-- begin --

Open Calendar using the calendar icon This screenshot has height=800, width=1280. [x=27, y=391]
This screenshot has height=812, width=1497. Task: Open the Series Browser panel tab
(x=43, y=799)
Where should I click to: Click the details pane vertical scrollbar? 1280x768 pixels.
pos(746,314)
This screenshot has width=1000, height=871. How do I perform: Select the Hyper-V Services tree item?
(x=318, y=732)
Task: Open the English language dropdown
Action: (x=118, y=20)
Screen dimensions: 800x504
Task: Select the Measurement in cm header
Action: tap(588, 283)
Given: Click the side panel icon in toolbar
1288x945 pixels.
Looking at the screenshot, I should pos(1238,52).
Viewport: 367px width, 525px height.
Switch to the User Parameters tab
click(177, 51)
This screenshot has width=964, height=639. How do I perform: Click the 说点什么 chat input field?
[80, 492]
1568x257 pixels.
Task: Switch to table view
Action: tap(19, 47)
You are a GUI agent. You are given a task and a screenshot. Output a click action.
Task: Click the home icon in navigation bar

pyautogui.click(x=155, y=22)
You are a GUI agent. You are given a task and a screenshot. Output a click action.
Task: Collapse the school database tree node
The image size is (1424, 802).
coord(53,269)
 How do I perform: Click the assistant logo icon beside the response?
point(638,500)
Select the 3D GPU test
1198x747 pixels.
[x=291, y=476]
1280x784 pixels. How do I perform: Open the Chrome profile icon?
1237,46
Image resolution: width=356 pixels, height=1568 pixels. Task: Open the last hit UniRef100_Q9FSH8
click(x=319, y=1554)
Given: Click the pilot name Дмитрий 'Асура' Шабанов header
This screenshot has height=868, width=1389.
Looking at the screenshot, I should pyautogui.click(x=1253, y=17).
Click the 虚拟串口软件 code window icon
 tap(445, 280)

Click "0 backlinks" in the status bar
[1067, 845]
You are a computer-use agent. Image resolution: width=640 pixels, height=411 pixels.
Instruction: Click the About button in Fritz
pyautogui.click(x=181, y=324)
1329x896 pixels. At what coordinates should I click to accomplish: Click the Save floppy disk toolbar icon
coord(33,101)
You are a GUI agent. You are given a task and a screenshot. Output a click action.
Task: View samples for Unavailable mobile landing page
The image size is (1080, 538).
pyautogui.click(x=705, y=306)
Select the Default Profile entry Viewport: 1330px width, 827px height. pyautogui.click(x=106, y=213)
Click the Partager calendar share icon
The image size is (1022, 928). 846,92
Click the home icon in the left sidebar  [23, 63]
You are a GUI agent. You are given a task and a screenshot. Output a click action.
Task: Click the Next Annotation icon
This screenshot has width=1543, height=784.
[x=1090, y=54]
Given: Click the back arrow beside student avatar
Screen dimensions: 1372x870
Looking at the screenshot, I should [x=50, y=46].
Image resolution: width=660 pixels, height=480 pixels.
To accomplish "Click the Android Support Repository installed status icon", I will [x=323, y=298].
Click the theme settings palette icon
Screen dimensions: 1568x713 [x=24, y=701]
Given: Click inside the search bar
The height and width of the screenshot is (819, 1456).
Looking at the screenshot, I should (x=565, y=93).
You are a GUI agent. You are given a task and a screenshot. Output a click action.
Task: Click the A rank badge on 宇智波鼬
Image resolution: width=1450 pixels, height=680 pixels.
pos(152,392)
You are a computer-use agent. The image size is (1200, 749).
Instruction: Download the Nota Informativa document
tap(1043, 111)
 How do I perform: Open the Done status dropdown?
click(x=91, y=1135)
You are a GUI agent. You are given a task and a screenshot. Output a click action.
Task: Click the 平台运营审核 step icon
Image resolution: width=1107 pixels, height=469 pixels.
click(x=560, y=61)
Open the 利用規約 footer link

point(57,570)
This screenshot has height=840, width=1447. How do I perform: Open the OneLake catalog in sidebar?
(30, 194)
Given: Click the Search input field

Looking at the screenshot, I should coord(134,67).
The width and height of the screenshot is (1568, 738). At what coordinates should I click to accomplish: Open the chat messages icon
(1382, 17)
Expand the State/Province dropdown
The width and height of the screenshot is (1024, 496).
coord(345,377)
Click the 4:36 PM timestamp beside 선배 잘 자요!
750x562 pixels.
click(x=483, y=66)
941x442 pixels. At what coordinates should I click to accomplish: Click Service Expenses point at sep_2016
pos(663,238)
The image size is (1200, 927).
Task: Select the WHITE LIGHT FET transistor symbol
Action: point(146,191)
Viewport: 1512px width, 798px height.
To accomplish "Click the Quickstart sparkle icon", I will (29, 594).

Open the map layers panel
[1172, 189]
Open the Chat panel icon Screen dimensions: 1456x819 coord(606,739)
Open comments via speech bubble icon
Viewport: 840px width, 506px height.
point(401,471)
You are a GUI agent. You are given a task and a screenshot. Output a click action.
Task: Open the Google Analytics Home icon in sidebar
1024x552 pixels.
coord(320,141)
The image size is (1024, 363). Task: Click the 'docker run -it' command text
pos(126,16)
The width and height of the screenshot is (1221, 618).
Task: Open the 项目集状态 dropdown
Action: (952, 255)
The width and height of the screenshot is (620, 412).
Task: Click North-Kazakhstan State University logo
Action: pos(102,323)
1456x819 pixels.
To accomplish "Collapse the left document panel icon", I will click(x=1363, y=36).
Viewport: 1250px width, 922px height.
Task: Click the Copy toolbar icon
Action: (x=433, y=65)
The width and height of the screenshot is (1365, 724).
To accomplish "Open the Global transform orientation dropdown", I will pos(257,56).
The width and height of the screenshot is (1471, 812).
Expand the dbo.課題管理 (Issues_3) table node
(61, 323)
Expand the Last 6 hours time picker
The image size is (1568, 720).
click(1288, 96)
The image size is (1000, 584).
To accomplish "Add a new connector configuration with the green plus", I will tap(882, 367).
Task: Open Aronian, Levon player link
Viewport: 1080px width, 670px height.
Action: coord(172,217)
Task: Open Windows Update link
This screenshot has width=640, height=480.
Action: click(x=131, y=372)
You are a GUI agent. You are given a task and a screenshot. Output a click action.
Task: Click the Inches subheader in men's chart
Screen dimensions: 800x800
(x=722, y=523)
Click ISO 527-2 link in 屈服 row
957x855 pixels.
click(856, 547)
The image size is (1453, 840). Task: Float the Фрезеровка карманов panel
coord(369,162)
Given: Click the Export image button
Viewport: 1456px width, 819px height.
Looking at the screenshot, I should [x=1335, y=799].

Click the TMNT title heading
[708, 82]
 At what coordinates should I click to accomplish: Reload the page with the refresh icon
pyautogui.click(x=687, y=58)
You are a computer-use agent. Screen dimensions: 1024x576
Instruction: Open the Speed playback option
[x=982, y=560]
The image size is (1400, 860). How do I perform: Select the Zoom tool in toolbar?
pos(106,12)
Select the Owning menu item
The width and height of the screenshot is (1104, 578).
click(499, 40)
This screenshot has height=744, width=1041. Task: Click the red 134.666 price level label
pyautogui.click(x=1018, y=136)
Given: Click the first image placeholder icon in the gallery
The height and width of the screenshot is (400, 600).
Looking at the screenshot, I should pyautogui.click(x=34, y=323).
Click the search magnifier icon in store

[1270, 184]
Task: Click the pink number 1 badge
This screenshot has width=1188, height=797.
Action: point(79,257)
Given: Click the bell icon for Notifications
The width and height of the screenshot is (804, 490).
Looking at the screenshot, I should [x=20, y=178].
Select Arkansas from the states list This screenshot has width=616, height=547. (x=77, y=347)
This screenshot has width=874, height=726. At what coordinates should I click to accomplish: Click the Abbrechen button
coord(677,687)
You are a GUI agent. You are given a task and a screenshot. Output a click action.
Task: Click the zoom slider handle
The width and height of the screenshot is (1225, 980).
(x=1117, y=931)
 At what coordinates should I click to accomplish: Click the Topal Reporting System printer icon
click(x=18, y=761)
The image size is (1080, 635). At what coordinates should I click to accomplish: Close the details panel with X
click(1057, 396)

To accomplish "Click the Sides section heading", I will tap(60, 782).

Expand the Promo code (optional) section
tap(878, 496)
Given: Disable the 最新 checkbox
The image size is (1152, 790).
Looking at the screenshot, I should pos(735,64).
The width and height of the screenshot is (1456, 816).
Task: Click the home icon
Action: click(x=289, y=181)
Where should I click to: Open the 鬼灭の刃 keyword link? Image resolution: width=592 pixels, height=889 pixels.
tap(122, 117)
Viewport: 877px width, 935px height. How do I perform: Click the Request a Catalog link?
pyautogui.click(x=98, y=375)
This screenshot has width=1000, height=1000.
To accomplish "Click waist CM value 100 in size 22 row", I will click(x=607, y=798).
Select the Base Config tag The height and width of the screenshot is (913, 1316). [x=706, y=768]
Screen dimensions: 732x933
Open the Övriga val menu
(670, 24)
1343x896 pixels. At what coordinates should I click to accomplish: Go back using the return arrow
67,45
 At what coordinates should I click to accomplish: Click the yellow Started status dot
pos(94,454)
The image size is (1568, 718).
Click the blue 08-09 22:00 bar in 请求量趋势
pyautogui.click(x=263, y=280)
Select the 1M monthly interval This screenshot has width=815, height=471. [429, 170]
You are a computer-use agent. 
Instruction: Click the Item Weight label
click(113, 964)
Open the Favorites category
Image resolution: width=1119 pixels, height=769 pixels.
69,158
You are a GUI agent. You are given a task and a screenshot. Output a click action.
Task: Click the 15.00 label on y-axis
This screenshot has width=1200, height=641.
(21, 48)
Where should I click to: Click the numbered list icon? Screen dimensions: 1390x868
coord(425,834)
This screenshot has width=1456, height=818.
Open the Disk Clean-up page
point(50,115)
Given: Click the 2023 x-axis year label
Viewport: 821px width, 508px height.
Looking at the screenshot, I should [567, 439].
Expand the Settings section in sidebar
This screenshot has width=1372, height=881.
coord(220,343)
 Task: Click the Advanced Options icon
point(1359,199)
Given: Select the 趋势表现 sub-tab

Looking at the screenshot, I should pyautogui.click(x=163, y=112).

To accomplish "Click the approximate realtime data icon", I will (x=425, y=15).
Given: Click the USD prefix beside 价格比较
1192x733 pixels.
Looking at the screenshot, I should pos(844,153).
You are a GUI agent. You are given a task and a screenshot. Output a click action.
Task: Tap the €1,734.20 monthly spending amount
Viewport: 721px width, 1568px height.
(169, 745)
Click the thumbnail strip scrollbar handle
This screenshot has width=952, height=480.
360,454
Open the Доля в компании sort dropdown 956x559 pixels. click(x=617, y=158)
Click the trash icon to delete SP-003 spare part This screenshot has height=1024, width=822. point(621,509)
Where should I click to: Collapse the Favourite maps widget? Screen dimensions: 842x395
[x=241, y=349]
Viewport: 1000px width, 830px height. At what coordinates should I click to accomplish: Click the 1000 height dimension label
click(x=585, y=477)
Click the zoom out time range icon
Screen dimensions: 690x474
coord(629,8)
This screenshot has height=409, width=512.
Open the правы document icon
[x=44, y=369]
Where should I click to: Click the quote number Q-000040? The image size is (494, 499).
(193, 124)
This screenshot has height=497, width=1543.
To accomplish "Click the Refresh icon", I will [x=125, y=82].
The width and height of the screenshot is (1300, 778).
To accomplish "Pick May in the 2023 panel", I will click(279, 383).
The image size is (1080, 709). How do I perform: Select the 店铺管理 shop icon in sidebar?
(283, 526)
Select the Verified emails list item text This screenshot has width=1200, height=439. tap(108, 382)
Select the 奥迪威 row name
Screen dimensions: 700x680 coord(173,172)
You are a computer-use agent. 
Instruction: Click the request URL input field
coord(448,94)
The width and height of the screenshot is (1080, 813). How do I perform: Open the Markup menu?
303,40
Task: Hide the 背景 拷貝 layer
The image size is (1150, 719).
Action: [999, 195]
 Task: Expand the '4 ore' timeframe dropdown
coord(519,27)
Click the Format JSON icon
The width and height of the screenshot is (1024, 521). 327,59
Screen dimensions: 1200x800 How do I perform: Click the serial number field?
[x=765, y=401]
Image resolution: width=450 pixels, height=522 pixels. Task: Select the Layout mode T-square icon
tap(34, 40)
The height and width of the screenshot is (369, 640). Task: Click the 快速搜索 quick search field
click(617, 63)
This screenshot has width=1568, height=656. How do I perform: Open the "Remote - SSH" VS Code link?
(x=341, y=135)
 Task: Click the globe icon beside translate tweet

-- end --

Could you reproduce the data word for word, starting at the line that contains "Click the TMNT title heading" and ending after the line that contains "Action: point(79,257)"?

EXERCISE RESULT:
Click the TMNT title heading
[708, 82]
 At what coordinates should I click to accomplish: Reload the page with the refresh icon
pyautogui.click(x=687, y=58)
You are a computer-use agent. Screen dimensions: 1024x576
Instruction: Open the Speed playback option
[x=982, y=560]
The image size is (1400, 860). How do I perform: Select the Zoom tool in toolbar?
pos(106,12)
Select the Owning menu item
The width and height of the screenshot is (1104, 578).
click(499, 40)
This screenshot has height=744, width=1041. Task: Click the red 134.666 price level label
pyautogui.click(x=1018, y=136)
Given: Click the first image placeholder icon in the gallery
The height and width of the screenshot is (400, 600).
Looking at the screenshot, I should pyautogui.click(x=34, y=323).
Click the search magnifier icon in store

[1270, 184]
Task: Click the pink number 1 badge
This screenshot has width=1188, height=797.
Action: point(79,257)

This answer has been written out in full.